Monday, February 12, 2007

"Case Histories"



I lazily did nothing but read this book yesterday. The novel is "Case Histories: A Novel" by Kate Atkinson. I slept horribly after reading it because I was so disturbed by some of the events that took place in the book. In the beginning, the author introduces three cases of lost girls seemingly unrelated to each other. I use the term "lost" loosely because the girls are lost as in disappeared or lost as in murdered, but in either case, their crimes are unsolved, which is where Jackson Brodie, the private investigator, enters the picture. I don't want to give too much away in case you plan to read the novel. But, as the plot thickens, it turns out there's more to each case than expected, however, if you have a great deal of exposure to mysteries, the ending is not shocking, although little strange. I thought it was rather weak.

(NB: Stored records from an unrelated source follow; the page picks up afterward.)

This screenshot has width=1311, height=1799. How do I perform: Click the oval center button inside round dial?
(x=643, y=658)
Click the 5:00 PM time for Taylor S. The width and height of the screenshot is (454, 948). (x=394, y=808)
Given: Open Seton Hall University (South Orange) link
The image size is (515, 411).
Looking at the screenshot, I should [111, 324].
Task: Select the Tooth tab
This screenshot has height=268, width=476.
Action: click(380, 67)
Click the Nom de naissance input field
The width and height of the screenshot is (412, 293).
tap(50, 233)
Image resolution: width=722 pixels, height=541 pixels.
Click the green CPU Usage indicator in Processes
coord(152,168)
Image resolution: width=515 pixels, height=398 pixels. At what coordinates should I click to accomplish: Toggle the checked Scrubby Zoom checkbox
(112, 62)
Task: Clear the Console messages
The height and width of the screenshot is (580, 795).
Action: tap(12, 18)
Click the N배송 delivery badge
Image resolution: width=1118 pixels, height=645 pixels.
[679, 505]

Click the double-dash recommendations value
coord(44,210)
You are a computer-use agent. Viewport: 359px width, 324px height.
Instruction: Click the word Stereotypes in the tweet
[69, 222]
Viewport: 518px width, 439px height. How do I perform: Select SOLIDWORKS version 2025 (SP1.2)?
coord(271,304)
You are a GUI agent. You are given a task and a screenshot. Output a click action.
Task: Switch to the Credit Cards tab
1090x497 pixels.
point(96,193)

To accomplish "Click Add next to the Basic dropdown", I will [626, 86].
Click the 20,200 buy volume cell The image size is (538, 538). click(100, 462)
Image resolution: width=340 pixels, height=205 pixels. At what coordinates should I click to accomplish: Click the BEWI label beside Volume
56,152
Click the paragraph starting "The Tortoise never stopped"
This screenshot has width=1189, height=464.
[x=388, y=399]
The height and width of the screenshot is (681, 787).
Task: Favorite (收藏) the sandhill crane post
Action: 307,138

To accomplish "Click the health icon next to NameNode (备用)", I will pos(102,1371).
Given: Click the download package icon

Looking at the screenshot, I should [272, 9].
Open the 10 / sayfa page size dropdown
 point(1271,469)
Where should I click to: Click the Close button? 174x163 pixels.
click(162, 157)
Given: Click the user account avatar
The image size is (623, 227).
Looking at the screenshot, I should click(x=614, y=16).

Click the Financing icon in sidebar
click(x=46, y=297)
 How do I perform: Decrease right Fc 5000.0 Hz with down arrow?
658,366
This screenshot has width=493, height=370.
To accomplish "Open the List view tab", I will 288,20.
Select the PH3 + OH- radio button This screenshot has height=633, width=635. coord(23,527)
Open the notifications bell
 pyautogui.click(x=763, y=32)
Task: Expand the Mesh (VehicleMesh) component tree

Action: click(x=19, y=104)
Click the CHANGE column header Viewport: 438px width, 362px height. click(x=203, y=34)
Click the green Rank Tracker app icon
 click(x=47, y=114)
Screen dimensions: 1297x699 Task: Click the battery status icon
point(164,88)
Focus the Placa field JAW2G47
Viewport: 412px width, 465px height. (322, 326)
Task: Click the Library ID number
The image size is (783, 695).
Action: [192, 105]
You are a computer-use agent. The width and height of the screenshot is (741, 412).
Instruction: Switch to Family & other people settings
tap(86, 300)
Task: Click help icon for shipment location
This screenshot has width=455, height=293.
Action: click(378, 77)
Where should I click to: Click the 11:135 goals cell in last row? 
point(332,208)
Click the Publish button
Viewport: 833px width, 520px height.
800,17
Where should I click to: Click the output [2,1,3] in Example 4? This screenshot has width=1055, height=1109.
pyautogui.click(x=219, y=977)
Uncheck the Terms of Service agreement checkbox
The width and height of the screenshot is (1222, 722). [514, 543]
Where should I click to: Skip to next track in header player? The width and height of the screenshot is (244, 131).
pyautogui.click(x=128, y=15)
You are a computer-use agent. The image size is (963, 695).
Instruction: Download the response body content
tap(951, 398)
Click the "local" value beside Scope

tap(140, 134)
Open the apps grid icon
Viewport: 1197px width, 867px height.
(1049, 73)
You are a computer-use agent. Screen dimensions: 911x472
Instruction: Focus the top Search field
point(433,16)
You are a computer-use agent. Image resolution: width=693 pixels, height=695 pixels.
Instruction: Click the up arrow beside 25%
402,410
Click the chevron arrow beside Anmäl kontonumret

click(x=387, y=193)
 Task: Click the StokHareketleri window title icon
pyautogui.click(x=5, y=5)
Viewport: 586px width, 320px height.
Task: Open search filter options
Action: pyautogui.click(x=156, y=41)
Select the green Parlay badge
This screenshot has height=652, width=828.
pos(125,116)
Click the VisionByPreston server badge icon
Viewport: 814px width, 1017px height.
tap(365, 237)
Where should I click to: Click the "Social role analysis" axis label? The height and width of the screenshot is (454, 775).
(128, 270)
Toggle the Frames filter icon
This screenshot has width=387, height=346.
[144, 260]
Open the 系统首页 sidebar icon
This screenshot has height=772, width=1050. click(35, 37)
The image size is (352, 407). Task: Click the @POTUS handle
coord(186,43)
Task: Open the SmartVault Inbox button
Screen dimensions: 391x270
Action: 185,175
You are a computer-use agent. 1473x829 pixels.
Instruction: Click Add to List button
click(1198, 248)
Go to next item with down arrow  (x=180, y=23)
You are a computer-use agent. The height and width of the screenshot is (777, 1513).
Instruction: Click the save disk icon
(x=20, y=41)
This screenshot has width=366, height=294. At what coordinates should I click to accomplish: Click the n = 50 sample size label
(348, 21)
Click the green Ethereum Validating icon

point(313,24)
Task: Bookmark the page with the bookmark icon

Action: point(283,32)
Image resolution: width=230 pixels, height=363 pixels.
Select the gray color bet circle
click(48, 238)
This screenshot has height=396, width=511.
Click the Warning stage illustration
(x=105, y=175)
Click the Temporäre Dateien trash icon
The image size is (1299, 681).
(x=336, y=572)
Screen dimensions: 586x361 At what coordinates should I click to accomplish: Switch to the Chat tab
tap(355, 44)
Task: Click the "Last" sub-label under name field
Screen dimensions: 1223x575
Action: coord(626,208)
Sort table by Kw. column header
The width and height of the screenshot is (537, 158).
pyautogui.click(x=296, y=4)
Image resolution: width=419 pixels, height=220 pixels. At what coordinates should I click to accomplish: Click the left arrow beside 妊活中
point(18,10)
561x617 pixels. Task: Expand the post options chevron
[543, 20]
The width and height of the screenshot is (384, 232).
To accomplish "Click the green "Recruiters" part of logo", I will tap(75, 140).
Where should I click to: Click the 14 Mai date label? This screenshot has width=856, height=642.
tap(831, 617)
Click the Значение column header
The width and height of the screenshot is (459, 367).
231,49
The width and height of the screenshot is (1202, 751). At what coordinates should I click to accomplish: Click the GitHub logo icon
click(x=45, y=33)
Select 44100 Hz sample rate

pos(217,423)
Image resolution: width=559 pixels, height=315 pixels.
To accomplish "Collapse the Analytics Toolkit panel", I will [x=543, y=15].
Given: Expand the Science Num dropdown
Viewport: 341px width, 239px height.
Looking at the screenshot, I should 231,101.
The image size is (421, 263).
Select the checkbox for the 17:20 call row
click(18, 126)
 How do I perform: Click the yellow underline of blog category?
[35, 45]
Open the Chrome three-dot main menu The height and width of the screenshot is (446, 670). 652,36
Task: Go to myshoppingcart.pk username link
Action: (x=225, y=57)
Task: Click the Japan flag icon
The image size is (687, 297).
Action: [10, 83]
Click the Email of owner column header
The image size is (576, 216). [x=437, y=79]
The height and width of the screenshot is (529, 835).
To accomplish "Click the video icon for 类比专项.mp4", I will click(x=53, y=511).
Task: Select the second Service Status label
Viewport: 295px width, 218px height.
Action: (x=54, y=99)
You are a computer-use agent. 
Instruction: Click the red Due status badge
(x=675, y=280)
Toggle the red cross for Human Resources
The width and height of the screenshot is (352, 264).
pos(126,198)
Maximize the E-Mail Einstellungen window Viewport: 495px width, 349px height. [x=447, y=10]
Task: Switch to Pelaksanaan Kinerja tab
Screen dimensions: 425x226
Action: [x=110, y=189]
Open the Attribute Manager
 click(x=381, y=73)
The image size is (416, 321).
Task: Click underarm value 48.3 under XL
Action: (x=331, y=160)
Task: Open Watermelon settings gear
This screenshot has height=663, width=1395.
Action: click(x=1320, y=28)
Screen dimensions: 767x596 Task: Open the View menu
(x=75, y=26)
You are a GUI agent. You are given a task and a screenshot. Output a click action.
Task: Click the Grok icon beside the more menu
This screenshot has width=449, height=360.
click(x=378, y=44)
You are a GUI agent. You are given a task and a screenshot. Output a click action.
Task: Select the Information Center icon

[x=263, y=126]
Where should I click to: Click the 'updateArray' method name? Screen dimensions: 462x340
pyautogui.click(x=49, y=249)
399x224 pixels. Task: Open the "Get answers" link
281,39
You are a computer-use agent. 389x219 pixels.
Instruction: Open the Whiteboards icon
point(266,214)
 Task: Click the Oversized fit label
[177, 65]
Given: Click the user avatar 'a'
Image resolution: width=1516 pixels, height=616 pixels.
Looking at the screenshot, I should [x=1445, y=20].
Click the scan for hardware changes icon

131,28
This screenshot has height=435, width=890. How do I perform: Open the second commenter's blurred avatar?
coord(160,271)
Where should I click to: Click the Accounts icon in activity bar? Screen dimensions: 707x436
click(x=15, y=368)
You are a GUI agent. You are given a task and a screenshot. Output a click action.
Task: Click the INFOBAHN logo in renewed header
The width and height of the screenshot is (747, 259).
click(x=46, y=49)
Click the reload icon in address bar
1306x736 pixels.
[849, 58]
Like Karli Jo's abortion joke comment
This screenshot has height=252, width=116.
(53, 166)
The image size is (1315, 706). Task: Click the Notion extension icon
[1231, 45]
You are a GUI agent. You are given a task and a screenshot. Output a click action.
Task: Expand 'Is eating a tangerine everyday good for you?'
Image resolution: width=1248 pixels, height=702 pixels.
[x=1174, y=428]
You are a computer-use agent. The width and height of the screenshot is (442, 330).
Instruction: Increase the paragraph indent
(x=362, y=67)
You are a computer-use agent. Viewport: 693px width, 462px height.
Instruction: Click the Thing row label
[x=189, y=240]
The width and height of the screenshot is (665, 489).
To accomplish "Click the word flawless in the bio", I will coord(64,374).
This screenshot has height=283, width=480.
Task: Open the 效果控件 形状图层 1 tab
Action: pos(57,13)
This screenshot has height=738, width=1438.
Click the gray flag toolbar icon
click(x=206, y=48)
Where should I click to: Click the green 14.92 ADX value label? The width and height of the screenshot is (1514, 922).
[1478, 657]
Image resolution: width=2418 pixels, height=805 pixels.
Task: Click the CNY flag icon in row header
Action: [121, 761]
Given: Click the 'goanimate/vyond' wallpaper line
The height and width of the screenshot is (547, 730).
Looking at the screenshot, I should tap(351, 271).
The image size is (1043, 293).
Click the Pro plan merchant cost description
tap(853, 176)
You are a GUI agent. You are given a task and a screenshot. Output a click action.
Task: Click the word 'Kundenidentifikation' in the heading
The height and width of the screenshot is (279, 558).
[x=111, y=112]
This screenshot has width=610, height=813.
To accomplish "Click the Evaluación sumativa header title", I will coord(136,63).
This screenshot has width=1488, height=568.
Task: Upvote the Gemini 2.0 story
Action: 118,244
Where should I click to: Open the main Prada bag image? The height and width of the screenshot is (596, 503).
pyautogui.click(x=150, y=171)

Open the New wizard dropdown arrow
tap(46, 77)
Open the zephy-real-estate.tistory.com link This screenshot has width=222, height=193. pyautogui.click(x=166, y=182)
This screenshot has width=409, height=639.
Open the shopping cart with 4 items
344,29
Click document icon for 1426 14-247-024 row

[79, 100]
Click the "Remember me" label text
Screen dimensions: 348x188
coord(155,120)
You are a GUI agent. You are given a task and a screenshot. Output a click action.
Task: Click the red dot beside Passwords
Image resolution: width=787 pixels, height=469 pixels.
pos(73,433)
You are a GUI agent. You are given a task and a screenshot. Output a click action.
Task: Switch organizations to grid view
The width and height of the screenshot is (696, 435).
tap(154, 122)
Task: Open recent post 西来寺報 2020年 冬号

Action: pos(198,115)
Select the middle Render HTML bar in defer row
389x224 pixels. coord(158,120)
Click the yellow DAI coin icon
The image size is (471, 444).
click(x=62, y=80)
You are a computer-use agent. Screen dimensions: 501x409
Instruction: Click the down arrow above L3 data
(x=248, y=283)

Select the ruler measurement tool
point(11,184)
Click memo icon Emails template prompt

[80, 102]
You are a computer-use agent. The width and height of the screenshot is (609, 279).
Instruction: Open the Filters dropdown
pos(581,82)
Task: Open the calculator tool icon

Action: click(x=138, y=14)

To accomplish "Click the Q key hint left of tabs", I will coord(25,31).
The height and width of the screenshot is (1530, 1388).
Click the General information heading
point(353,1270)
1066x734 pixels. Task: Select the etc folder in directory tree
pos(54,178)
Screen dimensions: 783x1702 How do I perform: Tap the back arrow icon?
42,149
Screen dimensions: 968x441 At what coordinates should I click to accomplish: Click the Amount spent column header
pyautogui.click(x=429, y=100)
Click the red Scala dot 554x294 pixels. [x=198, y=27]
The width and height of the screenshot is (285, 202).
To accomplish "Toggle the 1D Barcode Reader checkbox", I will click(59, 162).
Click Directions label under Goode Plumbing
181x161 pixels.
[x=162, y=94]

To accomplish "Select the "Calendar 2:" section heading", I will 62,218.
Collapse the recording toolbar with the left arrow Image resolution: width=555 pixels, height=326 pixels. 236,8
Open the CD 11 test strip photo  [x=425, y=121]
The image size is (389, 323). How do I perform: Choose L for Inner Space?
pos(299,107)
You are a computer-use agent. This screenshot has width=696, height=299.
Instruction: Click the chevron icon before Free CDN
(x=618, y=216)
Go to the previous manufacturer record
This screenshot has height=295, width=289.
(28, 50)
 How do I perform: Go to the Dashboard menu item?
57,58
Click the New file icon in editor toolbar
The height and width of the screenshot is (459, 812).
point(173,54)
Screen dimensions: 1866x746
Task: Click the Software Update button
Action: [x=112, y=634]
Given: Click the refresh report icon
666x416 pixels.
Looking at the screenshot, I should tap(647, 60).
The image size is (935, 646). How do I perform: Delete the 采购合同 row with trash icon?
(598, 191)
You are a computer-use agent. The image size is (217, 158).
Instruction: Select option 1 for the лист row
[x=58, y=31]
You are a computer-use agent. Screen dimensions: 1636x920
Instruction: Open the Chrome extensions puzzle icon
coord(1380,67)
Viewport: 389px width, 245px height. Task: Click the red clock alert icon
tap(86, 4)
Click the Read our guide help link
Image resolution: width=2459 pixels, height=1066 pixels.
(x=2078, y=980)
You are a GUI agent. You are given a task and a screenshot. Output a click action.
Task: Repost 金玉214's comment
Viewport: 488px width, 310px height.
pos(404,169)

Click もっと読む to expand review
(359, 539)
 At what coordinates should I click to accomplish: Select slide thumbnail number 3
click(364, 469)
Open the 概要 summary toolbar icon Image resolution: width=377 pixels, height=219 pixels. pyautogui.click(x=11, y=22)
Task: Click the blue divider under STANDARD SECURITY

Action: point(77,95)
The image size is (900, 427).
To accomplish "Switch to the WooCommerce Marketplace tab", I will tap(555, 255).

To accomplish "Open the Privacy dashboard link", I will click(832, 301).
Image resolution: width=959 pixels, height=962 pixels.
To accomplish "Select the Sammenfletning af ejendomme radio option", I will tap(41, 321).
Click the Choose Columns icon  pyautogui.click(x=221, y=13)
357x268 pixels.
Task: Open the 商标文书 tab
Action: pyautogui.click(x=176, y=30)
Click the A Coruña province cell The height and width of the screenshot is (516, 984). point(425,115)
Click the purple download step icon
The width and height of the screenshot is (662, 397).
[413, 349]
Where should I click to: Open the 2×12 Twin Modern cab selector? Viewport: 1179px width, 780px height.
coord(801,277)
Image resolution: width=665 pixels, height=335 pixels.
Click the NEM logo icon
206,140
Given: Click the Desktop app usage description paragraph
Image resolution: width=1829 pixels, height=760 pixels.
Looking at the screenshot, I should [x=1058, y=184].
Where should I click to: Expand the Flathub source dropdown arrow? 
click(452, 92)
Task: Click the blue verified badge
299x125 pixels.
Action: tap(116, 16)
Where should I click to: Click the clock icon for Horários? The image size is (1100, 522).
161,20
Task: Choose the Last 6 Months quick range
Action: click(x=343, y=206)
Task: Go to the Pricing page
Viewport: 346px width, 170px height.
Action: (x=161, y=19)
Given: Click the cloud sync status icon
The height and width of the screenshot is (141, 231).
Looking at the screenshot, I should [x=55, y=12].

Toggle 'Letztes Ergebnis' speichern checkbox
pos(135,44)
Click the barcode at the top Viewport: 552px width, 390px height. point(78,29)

It doesn't help I am no longer surprised by mystery books and crime movies.

Atkinson is an excellent artist, as the novel was very well written. Atkinson did a great job weaving the characters together in a believable way. The novel is worth your time because it makes you realize you are not safe. This does not so much pertain to men but women. I realized "safety" is sometimes a matter of biology. Women are just not as strong as men when it comes to physical strength vs. physical strength. We are not safe because there will always be scary sick men out there who have their own reality we will never be able to understand. And sometimes, we know these men, which makes it even scarier. Yes, women do commit crimes as well, but no where near the scale on which men do.

Even though the author offered resolution at the end, I was still unsettled because all I could think of was my friend Gabe. His sister was murdered in 2003. It's the closest I've come to a situation like the ones I read about or watch on TV. I'll never forget attending the funeral or the look on the family's face when the casket was lowered into the ground. It broke my heart.

I recommend reading "Case Histories: A novel" if you like to read about crime and mysteries. I did not love the book because it was too real and too humbling in the sense that it makes you realize how mortal you really are. I was unsettled and do not recommend reading the book alone or at night, but that is only if you are a little bit of a scaredy cat like I can be.

(It probably didn't help that I woke up to someone yelling "I'm going to rip your throat out" on Friday night, but that is a whole other story.)